But according to Åkesson, the party is its own worst enemy.
“Our biggest problem is that we have not been able to build real credibility,” he said at a conference at the Riksdag on Saturday.
The party leader said it was uncertain whether SD could fix its credibility issues before the September 9th elections, but he said that the party would not benefit from moving further to the right on immigration issues because parties like the Social Democrats and Moderates have “snatched our politics” within the area.
“I do not think we'll win anything by getting tougher and harder,” he said.

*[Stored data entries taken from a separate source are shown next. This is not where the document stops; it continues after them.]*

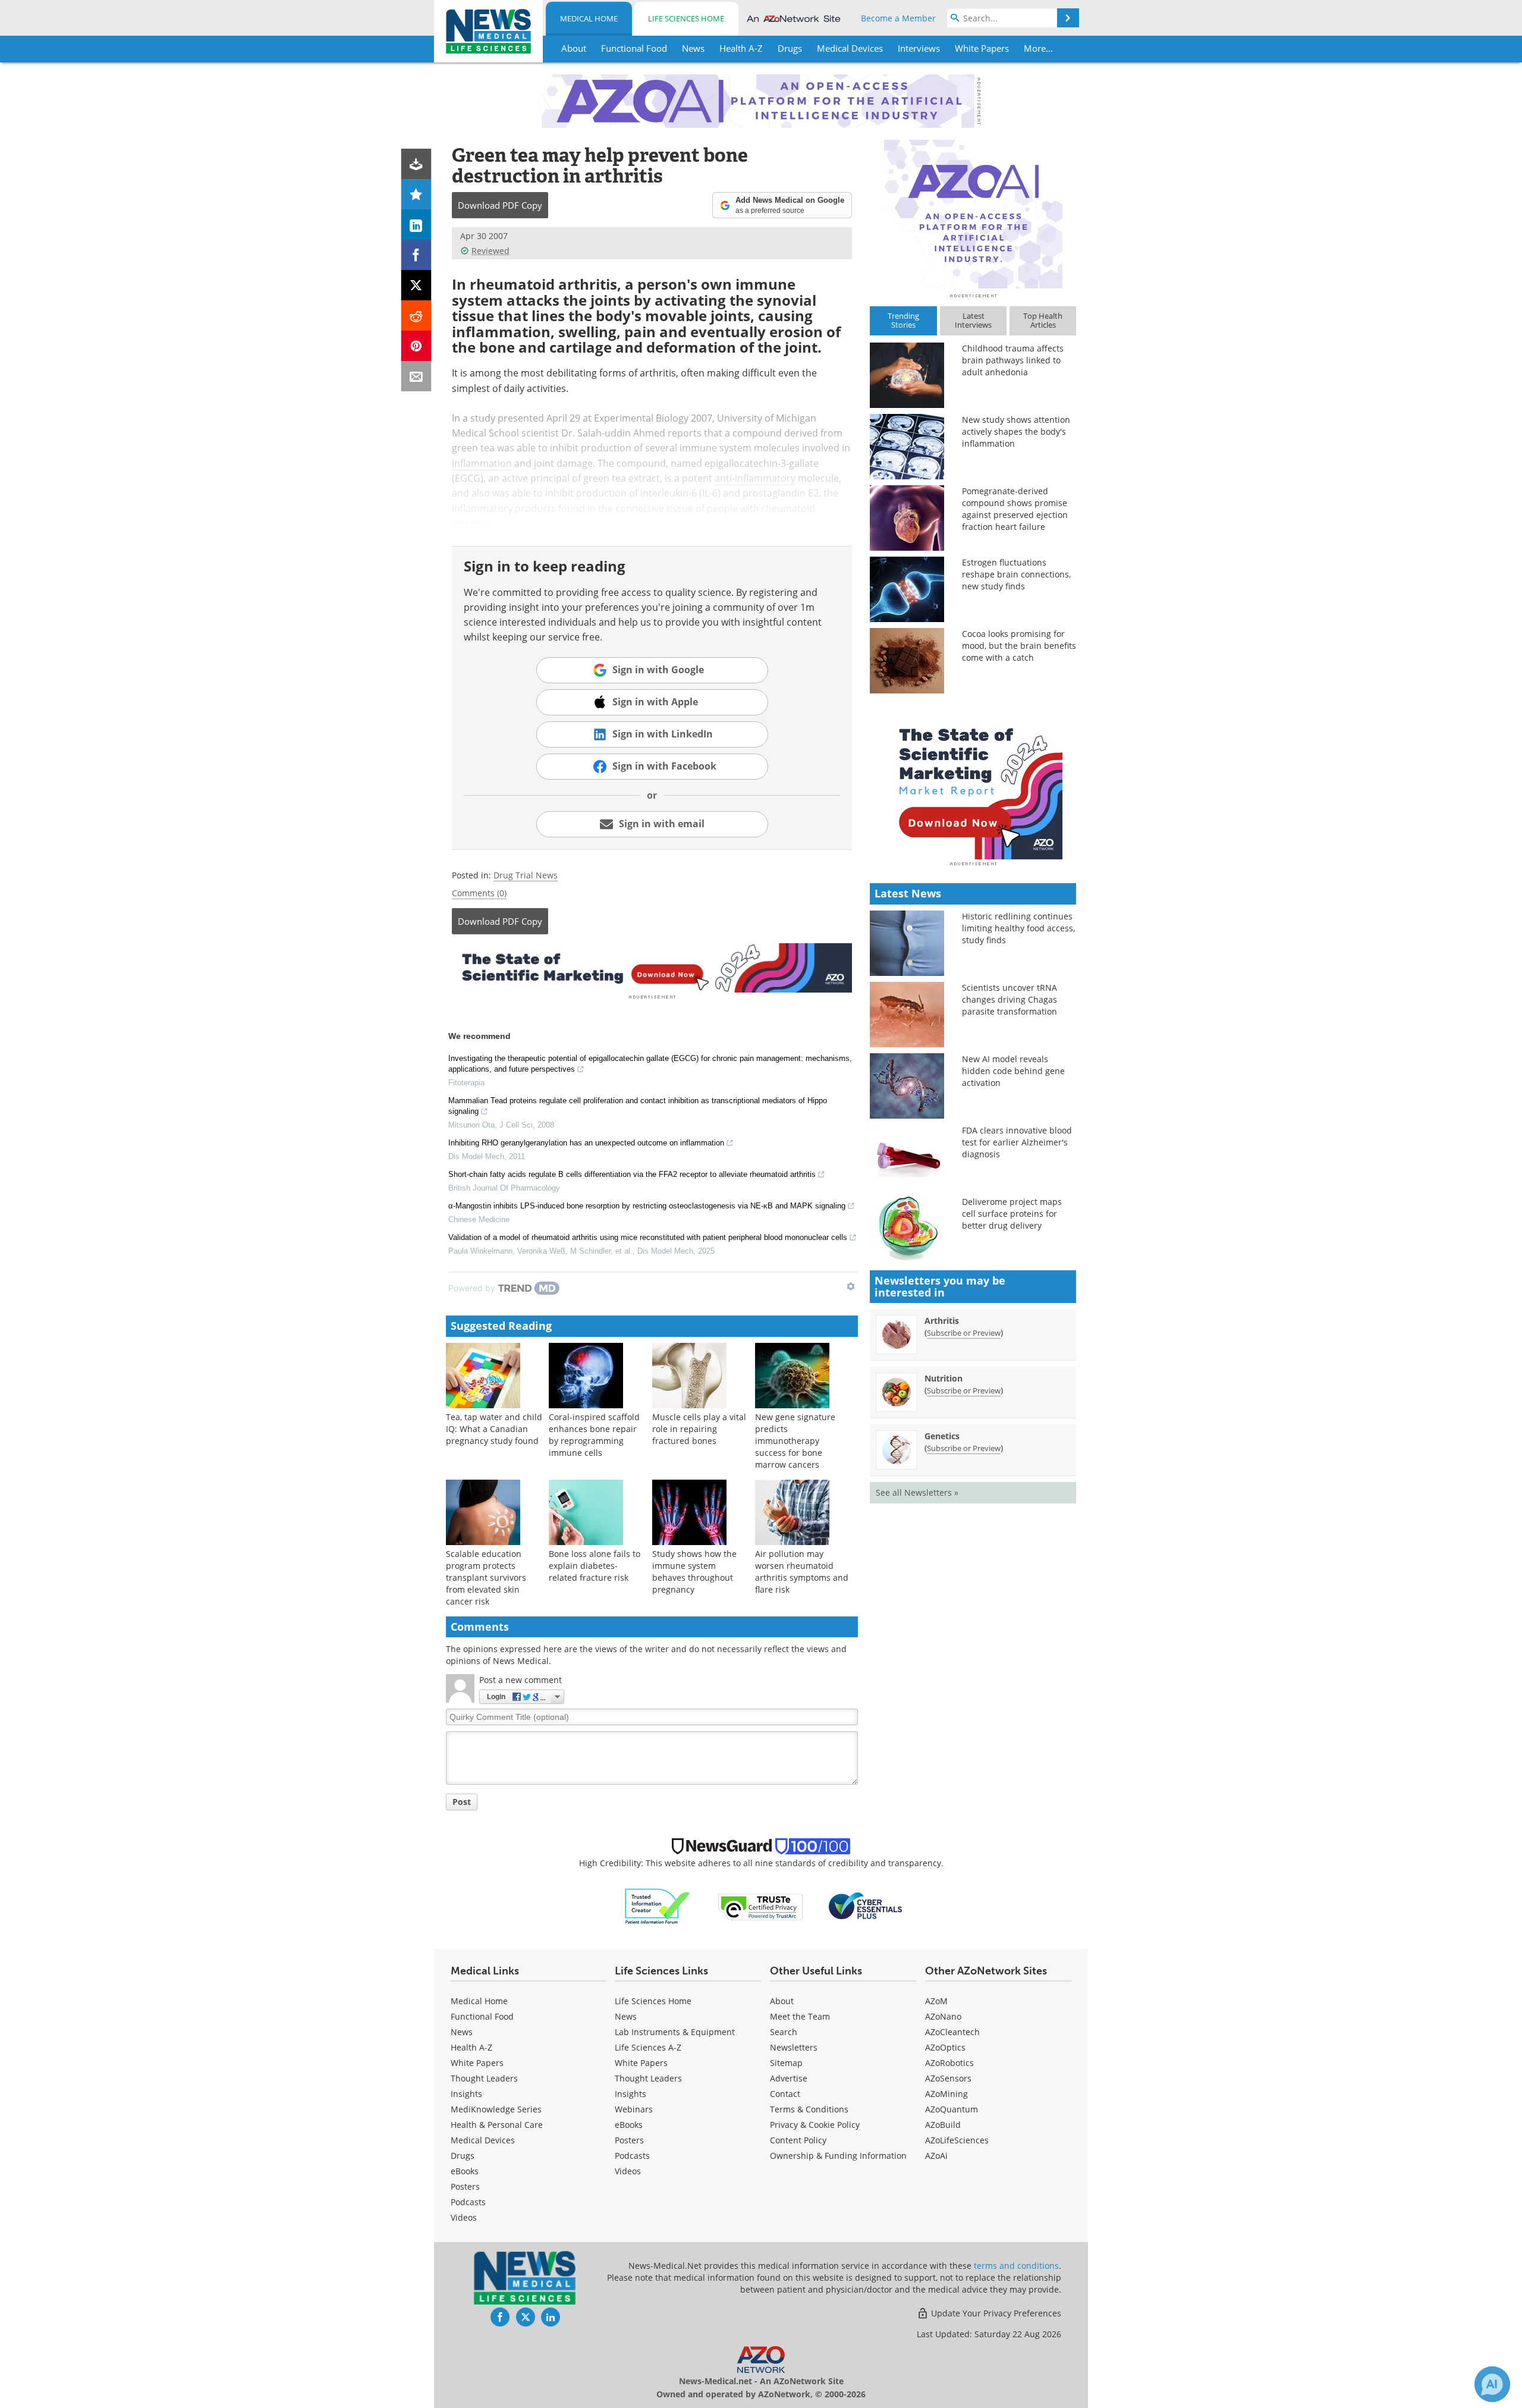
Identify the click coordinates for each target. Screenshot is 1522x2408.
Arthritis (941, 1320)
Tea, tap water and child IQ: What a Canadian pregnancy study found (494, 1428)
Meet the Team (800, 2016)
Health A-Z (471, 2047)
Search (783, 2031)
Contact (785, 2093)
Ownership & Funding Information (838, 2155)
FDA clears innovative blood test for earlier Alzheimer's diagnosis (1017, 1142)
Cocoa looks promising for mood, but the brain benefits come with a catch (1019, 645)
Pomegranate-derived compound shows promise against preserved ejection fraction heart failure (1015, 508)
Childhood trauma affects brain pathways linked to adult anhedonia (1013, 360)
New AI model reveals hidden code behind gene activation (1013, 1070)
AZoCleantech (952, 2031)
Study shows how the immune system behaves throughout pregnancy (694, 1571)
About (782, 2001)
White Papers (477, 2062)
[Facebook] (416, 255)
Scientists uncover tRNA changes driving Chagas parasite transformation (1009, 999)
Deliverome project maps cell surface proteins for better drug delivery (1012, 1213)
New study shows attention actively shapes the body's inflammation (1016, 431)
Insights (466, 2093)
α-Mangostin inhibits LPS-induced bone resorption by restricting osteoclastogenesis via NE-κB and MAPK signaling (646, 1205)
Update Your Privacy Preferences (995, 2313)
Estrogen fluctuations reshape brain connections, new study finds (1016, 574)
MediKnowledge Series (496, 2109)
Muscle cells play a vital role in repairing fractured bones (699, 1428)
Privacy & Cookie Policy (815, 2124)
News (462, 2031)
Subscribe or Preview (964, 1332)
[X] (416, 285)
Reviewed (490, 250)
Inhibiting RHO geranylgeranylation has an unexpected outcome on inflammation (586, 1142)
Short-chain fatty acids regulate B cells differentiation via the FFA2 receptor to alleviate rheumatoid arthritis (632, 1174)
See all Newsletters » (917, 1492)
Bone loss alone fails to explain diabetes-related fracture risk (594, 1565)
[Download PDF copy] (416, 164)
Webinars (634, 2109)
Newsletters (793, 2047)
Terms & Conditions (809, 2109)
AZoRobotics (949, 2062)
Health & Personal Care (497, 2124)
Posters (465, 2186)
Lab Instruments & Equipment (675, 2031)
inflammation (482, 463)
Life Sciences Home (686, 18)
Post (461, 1801)
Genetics (942, 1436)
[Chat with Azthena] (1492, 2384)
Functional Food (482, 2016)
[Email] (416, 376)
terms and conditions (1016, 2265)
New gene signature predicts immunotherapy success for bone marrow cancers (795, 1440)
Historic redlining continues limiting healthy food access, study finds (1018, 928)
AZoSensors (948, 2078)
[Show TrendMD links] (851, 1286)
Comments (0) (479, 893)
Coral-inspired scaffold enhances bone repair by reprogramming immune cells (594, 1434)
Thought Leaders (484, 2078)
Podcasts (468, 2202)
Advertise (788, 2078)
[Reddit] (416, 315)
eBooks (465, 2171)
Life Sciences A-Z (648, 2047)
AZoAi (936, 2155)
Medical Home (589, 18)
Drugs (462, 2155)
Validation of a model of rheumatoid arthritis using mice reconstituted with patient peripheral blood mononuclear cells (647, 1237)
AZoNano (943, 2016)
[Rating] (416, 194)
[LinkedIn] (416, 224)
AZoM (936, 2001)
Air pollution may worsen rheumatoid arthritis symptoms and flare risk (801, 1571)
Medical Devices (483, 2140)
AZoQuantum (951, 2109)
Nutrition (943, 1378)
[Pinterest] (416, 346)
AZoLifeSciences (957, 2140)
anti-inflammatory (755, 478)
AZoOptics (945, 2047)
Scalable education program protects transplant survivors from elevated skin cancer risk (486, 1577)
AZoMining (946, 2093)
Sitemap (786, 2062)
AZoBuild (943, 2124)
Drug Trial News (525, 875)
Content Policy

A key voter poll in December showed that the Sweden Democrats have fallen behind the centre-right Moderates as Sweden’s second-largest political party. The Sweden Democrats dropped 3.6 percentage points in Statistics Sweden’s Party Preference Survey, landing on 14.2 percent. If the election were held today they would still have made a gain of 1.9 percent compared to the 2014 election, but the loss was the biggest recorded drop in voter support in months.
Åkesson said that SD’s goal must be to emerge as a legitimate government alternative and in the long run to be seen as a party that could govern the country.
“The next term of office will be crucial for us to establish ourselves as a government alternative,” he said. “We must compromise and be pragmatic.”
Åkesson claimed in his speech that the responsibility for “loosening the parliamentary knot” lies with Sweden’s other parties, who have thus far refused to cooperate with SD. The other parties will eventually come around to working with the Sweden Democrats, he said.
The country’s two largest parties, the Social Democrats and the Moderates, have painted the Swedish Democrats as a main opponent in the fall of the fall. With issues such as law and order, integration and immigration at the top of the agenda, the two major parties are trying to attract voters who may otherwise be attracted to SD.